Over the weekend, Julian Assange was generous enough to share what he called a “male secret.” Everyone knows that when the founder of WikiLeaks wants to reveal a secret, you listen up. But when it’s about men? Hoo boy, prepare for a bombshell.
Women, I will let you in on a male secret. Men know that constantly self-proclaiming male 'feminists' are often predatory sleaze bags. They are intensely disliked by other men because of their manipulative qualities and not, in general, because they are viewed to be sex traitors.
— #FreeAssange! (tweets by campaign)⌛ (@JulianAssange) October 21, 2017
Fuck! Wow. Cat’s really out of the bag, isn’t it. Just goes to show that when you coop a man up in an Ecuadorian embassy with nothing but an unverified Twitter account and a steady diet of red pills for five years, he’s liable to let any sort of sensitive information slip. And while women have been writing about men using feminist bona fides to conceal their misogyny for at least as long as Assange has been ducking rape allegations, could any verify this by being — ahem — a man? Checkmate, ladies.
How is this a male secret?
— Priya Keefe (@priyakeefe) October 23, 2017
Still, the fact remains: Women figured out the “secret” of the fake male feminist (and how to recognize him) before the world’s foremost wax replica of your creepy high school art teacher saw fit to clue them in. Which raises the question of whether “male secrets” even exist, especially if you define one as “something men do that women aren’t already aware of and constantly rolling their eyes about.” It’s well-established that we’re picking our noses when we pretend to scratch, and it’s no mystery that we buy the fancy moisturizer but always seem to have dry skin. No woman is fooled by a guy who says David Foster Wallace’s essays are better than his fiction because she knows he hasn’t read either.
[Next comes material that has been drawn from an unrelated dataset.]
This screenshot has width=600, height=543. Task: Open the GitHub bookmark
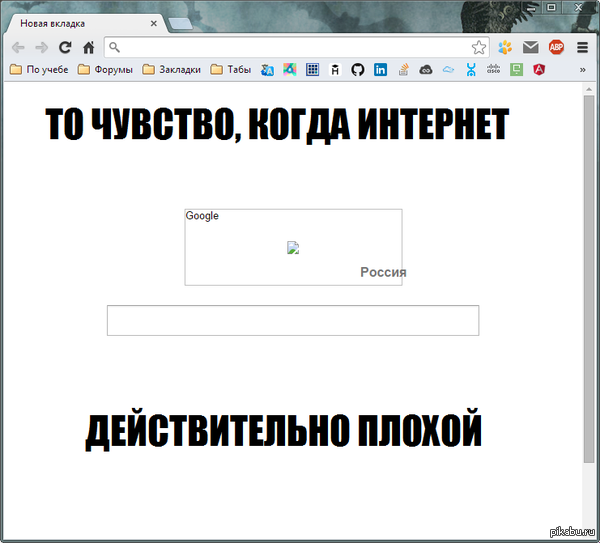[358, 70]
Turning Assange’s 280-character dumbassery into a meme gave us other examples:
women, I will let you in on a male secret, when we go down the stairs behind the sofa, we are actually just hiding behind the sofa
— joe (@mutablejoe) October 21, 2017
Women, I will let you in on a male secret: we measure from the center of the anus to just ever so slightly beyond the tip
— Spook E Dan E (@Brohamulet) October 21, 2017
Women, I will let you in on a male secret. Sometimes we take 2 trips to bring in the shopping from the car https://t.co/eZhX4lz6mA
— Rod with a B (@odd_biscuits) October 23, 2017
To satirize the Assange tweet is simply to reinforce its accidental subtext: Men are completely unable to hide the truth from women. If your partner can smell a marriage proposal months in advance, they for damn sure found your hidden weed stash and realize you’re just chilling at the pizza place in gym shorts whenever you claim to be working out. You have no inner life, so how hard can it be to read it from cover to cover?
Only a classic male obliviousness would permit us to imagine there is a side of manhood women don’t have a solid grasp on. Seriously, try to come up with a feature of masculinity capable of surprising the opposite sex. Is it that we secretly love bad country songs? That we all cried at the end of the last Wolverine movie? That we still resent Dad for making us shovel the sidewalk every winter instead of doing it himself, the bastard?
Women, I will let you in on a male secret.
The reason "mens" clothes have pockets is because we store spare testicles in them— Andy, but spooky (@ImACultHero) October 21, 2017
Get real. Your deepest, most unspeakable, can’t-even-admit-it-in-therapy secrets are listed in full on the mental dossier a woman creates five minutes after meeting you. And there’s nothing psychic to it — buddy, you are seen. The best you can hope for is that your supposedly closet-bound skeletons are of a typical shape, with all the normal bones. The single true male secret you have probably involves your frat’s cover-up of a hazing gone wrong, and even that required a woman dean to look the other way.
Nevertheless, we carry on believing that the male psyche presents as a profound enigma to anyone not trapped inside it, perhaps as women have decided they’re better off letting us imagine we’re complicated (or can occasionally get away with something). The male behaviors and slippages that do cry out for explanation — like our inability, with the refrigerator door wide open, to spot the carton of milk right there in front of us — appear to be irreducible glitches that even we don’t understand. So the search for an actual male secret continues, undoubtedly in vain, since the moment we establish it, one of us will want to describe it to a woman in detail. “It’s a guy thing,” he’ll proudly say.